* _The problem_: Please retype the data in full and exactly; the pictures are not part of the copy.

* _Record set_:
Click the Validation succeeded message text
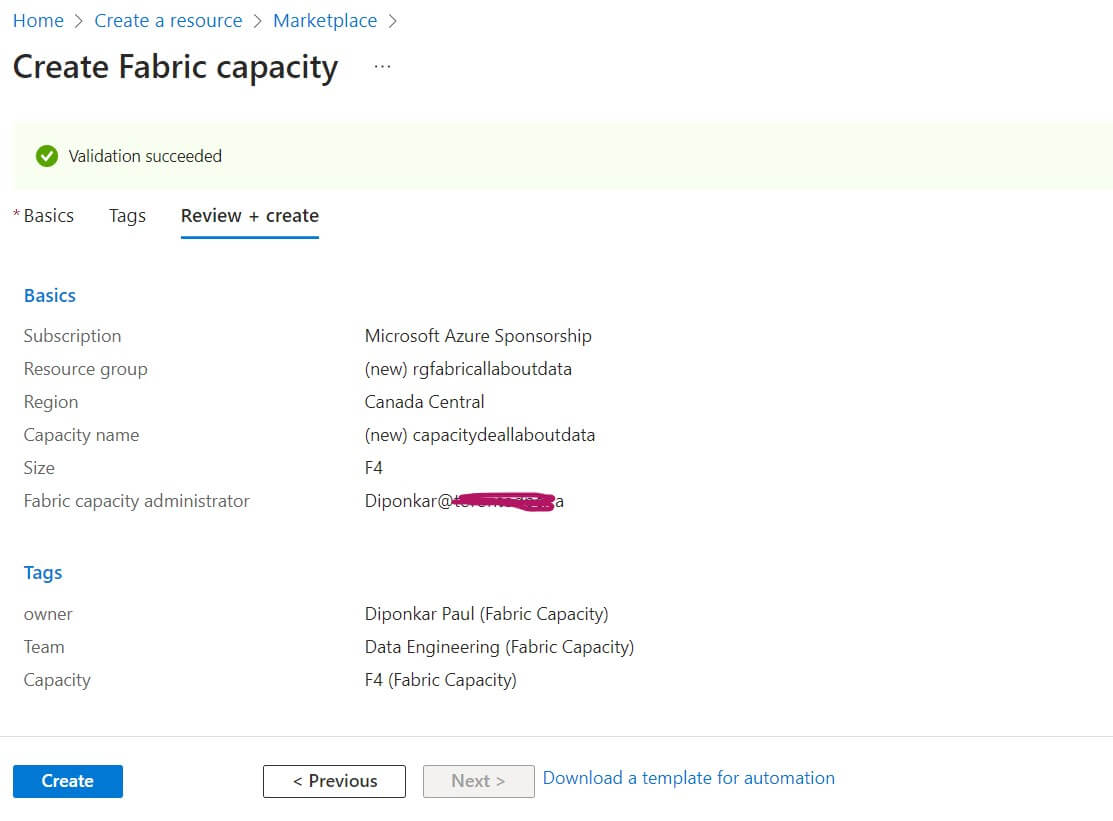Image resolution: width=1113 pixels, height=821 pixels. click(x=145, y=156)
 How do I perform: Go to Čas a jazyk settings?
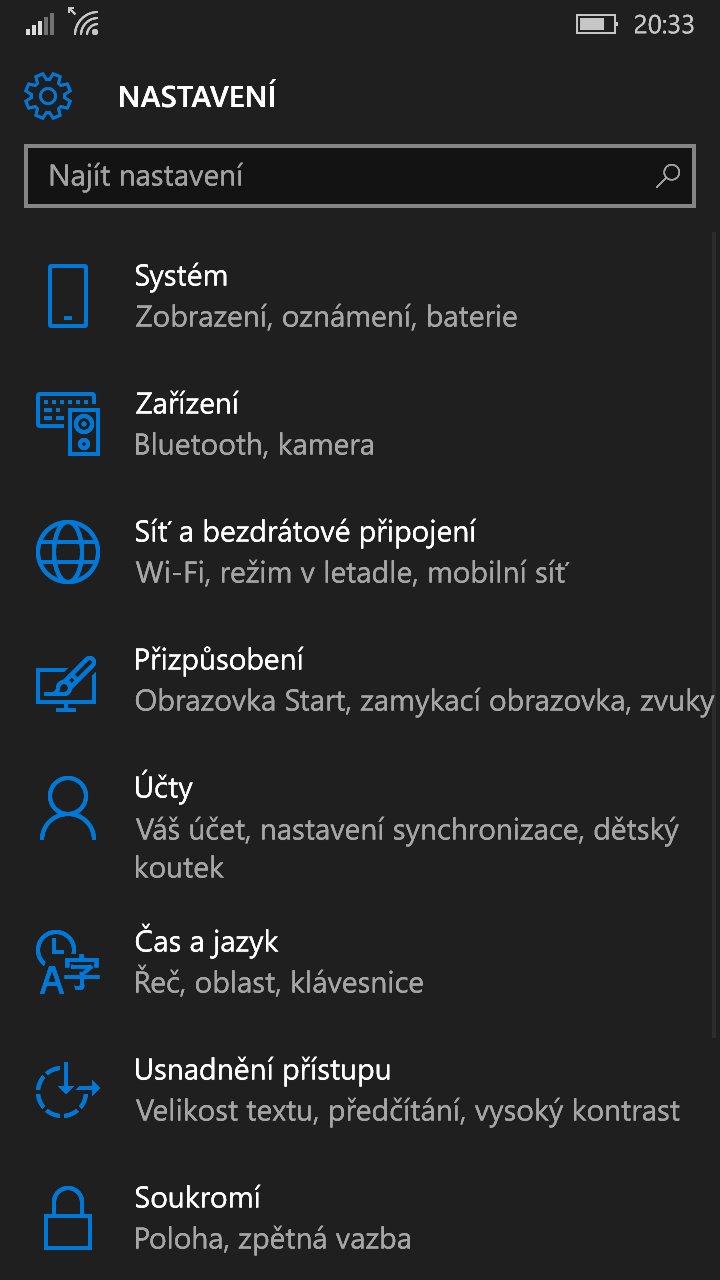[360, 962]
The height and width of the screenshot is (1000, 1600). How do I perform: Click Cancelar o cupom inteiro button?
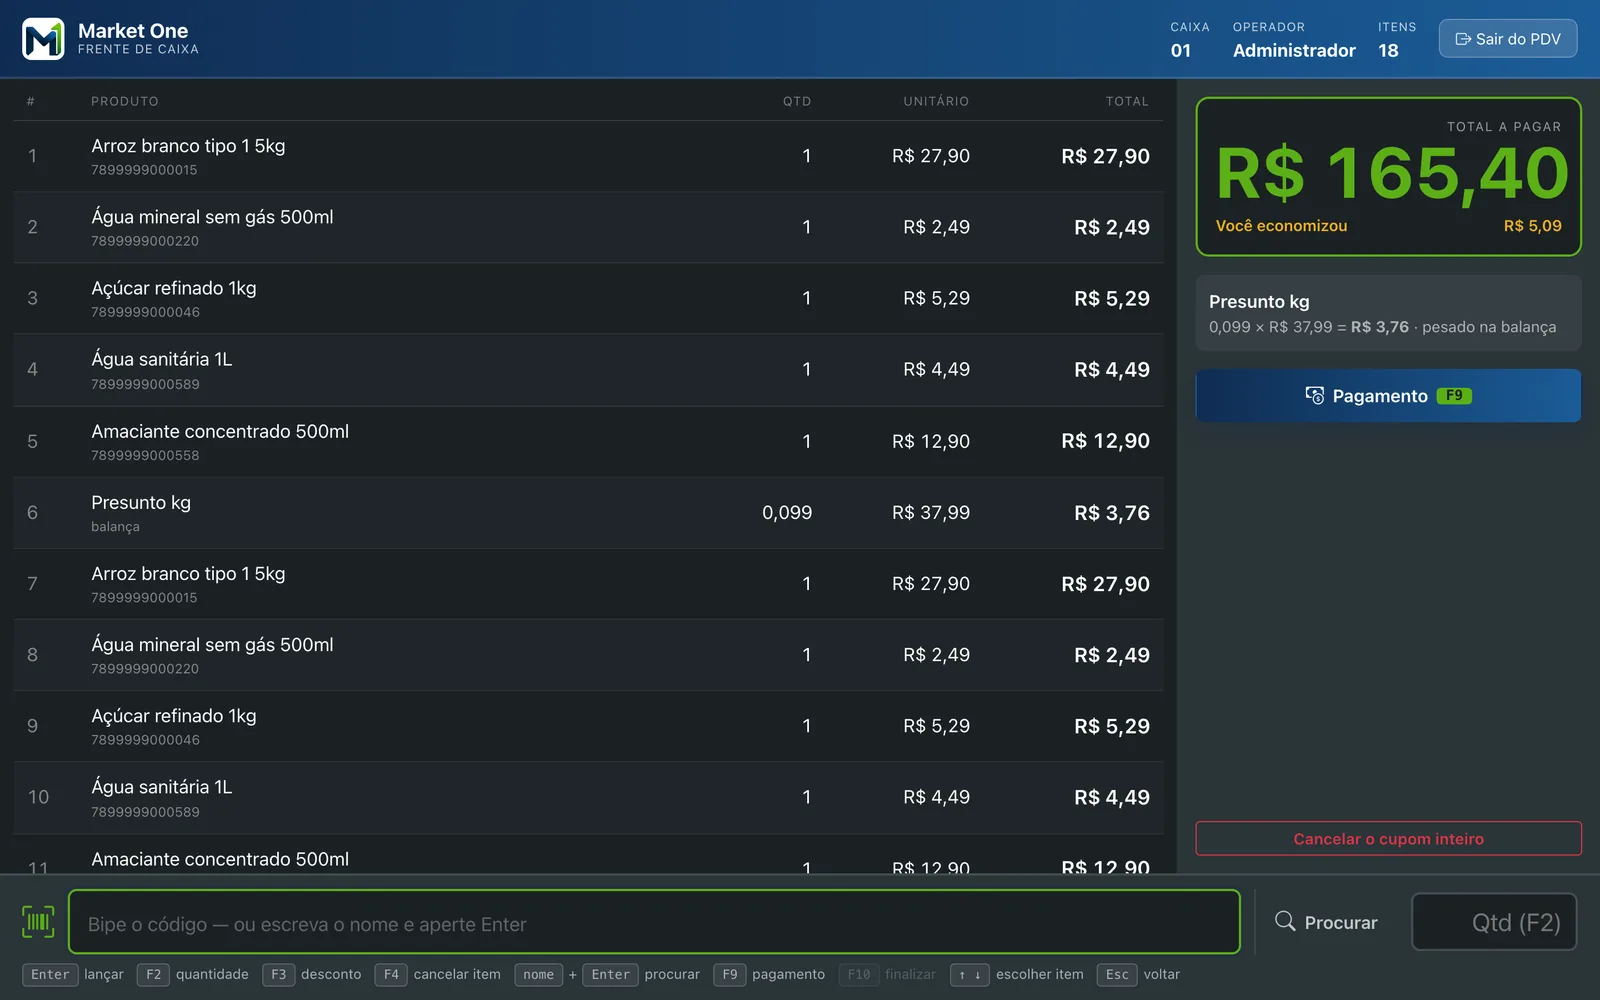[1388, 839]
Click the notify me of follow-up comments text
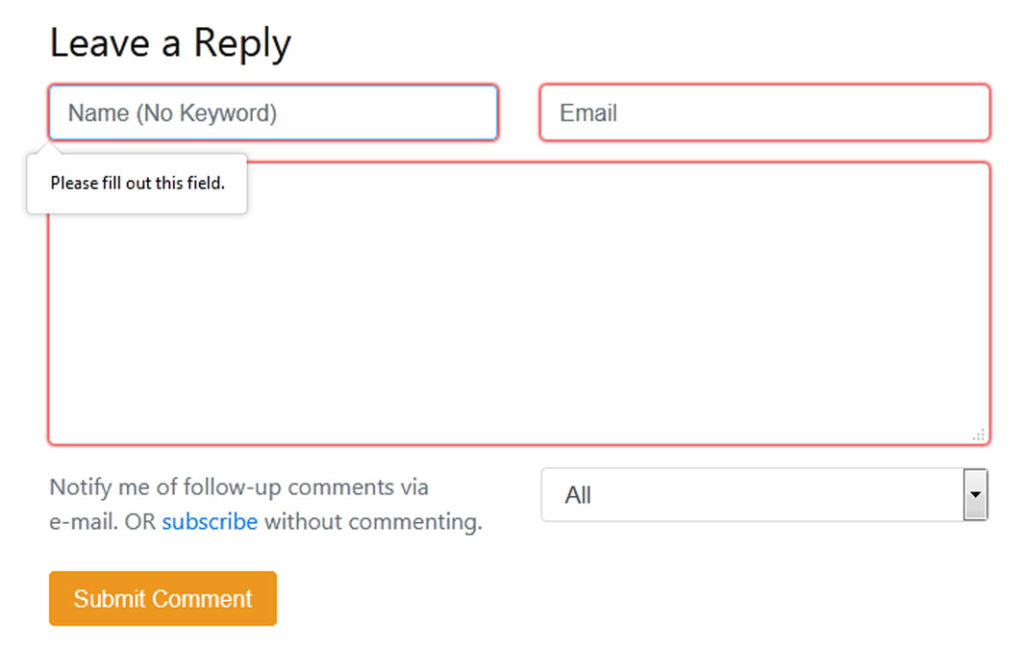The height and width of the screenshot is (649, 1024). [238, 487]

* _Result below_:
Click the Validation succeeded message text
Image resolution: width=1113 pixels, height=821 pixels. click(x=145, y=156)
 How do I perform: Go to Čas a jazyk settings?
[360, 962]
The height and width of the screenshot is (1000, 1600). How do I perform: Click Cancelar o cupom inteiro button?
[1388, 839]
Click the notify me of follow-up comments text
The height and width of the screenshot is (649, 1024). [238, 487]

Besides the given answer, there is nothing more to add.